A further issue Wall Street must contend with concerns the approval of, what will soon be another, substantial federal administration rate hike. A team at Morgan Stanley fears that this could lead to a decline in stocks, assuming this development turns out to be fully congruous with forecasts.
The unwinding of a decade's-long plan to flood the economy with unlimited cash, or the immediately preceding tightening of budgets, is known by another name: Quantitative Easing. Now that those plans have been reversed, analysts are studying how balance-sheet procedures have affected the equities market, with Morgan Stanley's trading and sales team conducting a recent study on the subject.
Traders expecting a slowdown in the pace of the FED rate hike-a-thon to help equities emerge from the yearlong bear market will likely get a wakeup call from the ongoing impact of the Fed’s QT program, wrote the team whose members include Christopher Metli. They say the S&P 500 will drop as much as 15% by March, based on historic patterns and projected money flows in coming months. Our analysis says 30% more off of all-time highs but who's counting.
The mechanics are complicated but in the simplest terms, a rise in Fed’s balance sheet means an expansion in liquidity that bodes well for stocks, while a decrease would suggest a contraction in liquidity with the potential to spell trouble.

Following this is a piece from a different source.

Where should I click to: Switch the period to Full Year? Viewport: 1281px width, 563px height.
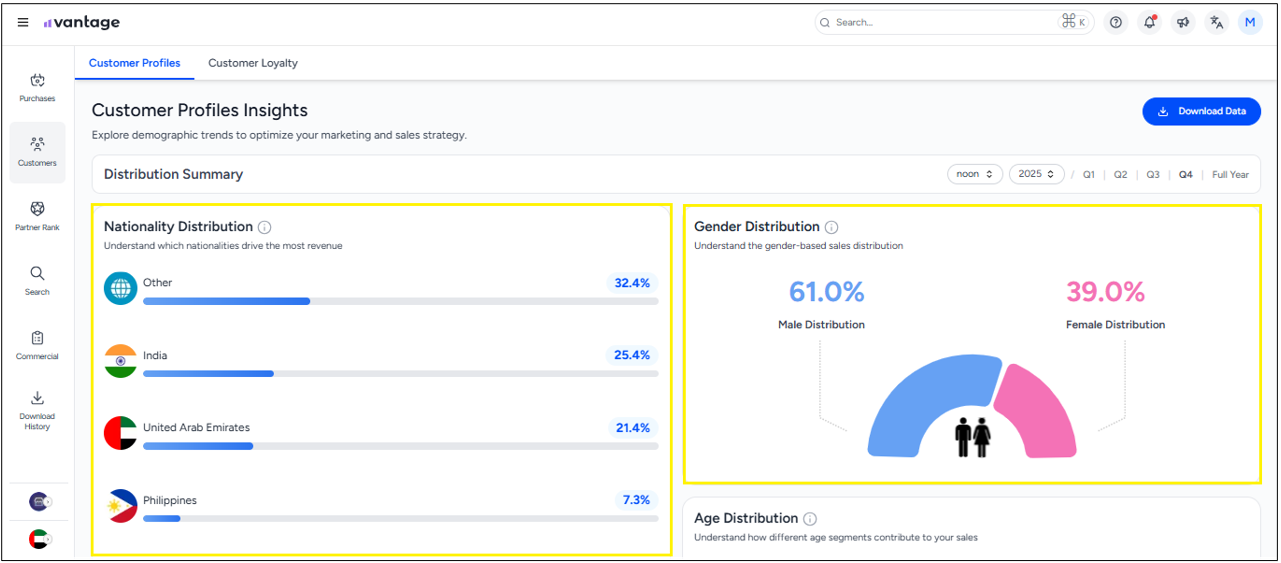[1230, 175]
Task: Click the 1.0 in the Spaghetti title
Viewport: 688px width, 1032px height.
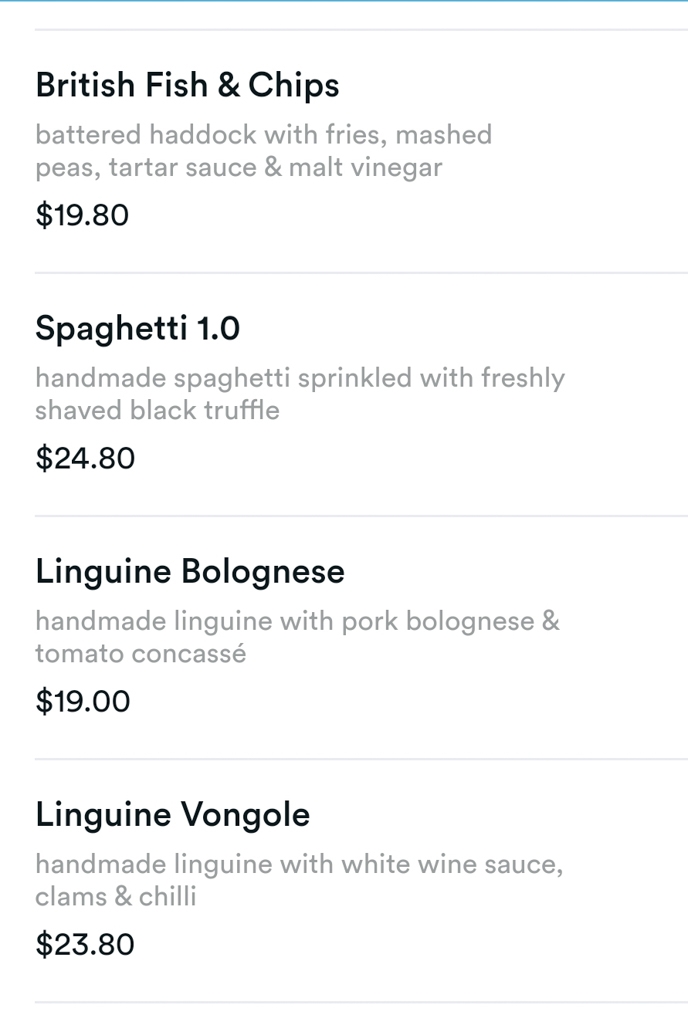Action: tap(219, 328)
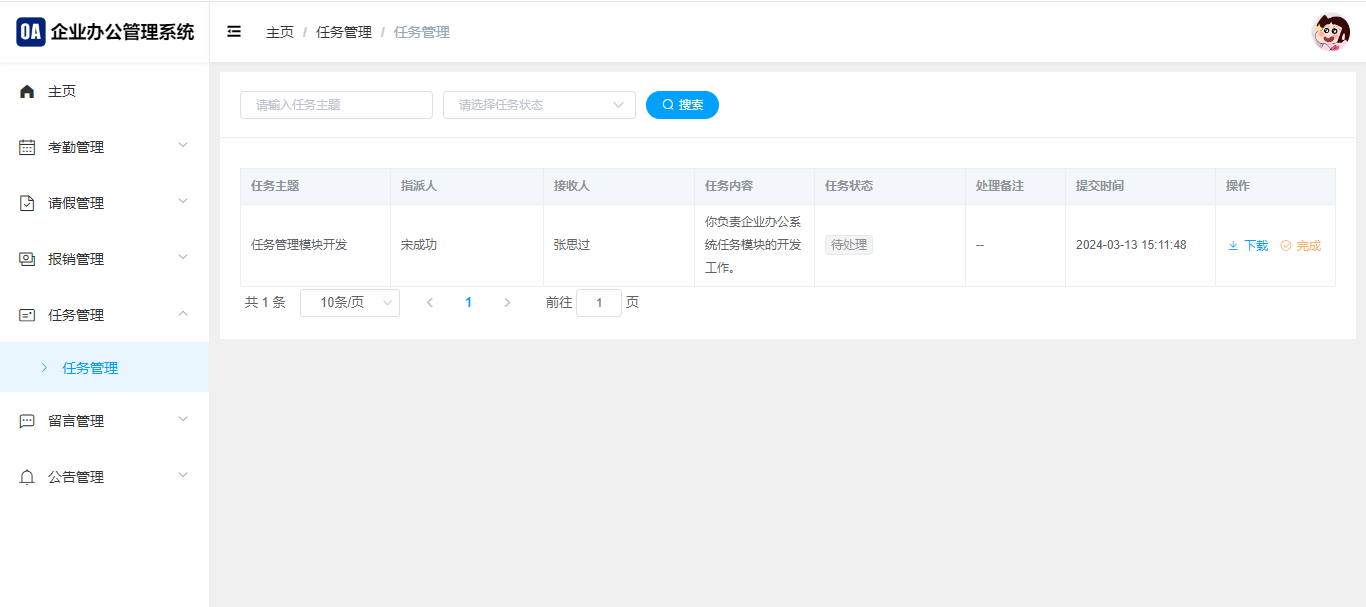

With Fed QT (Quantitative Tightening) running at a pace of $95 billion a month and the Treasury forecasting its cash balance to rise by $200 billion into year end, that amounts to a squeezing of liquidity that alone implies an 8% drop for the S&P 500 by the end of December, according to their model.
“That liquidity drain will be very hard to fight,” they warned.

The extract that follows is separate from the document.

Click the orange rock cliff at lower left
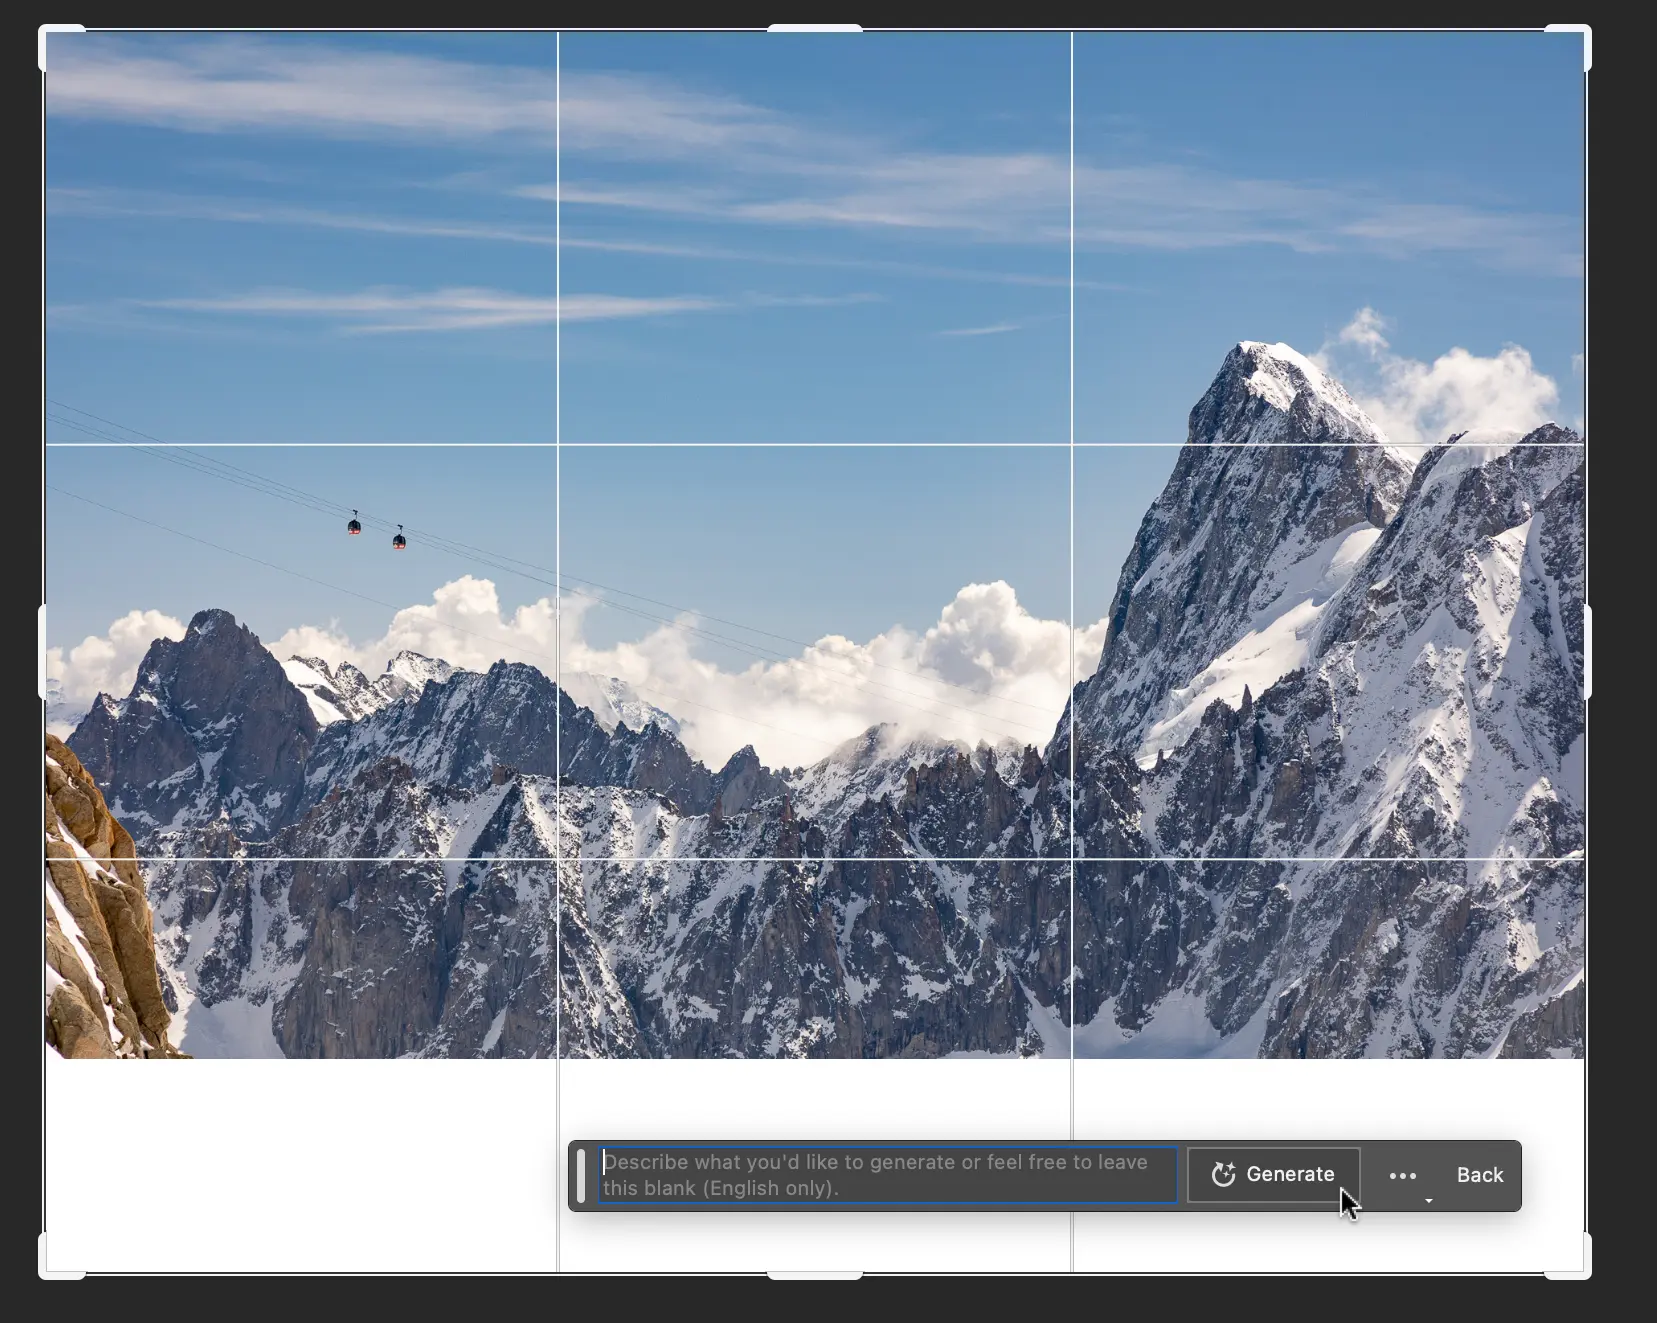click(100, 910)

Translation: This is also known as the race to the bottom. With selling pressure from the FED, and diminished liquidity since the FED is no longer a buyer, downside pressure is hard to beat, let alone ignore. Here's the proof: Since 1/1/2022, the SP500 is down 17%. The fed is warning that there's an additional 15% to go, which places the retracement for the SP500 at 332, by march 2023. Let that sink in.
If this is the soft landing that the FED has been engineering, I can't imagine what the hard landing option was. I have a strong feeling that we're not out of the woods yet, but consensus seems to be that the road to $SPY500 goes through $SY330. We shall see...we shall see.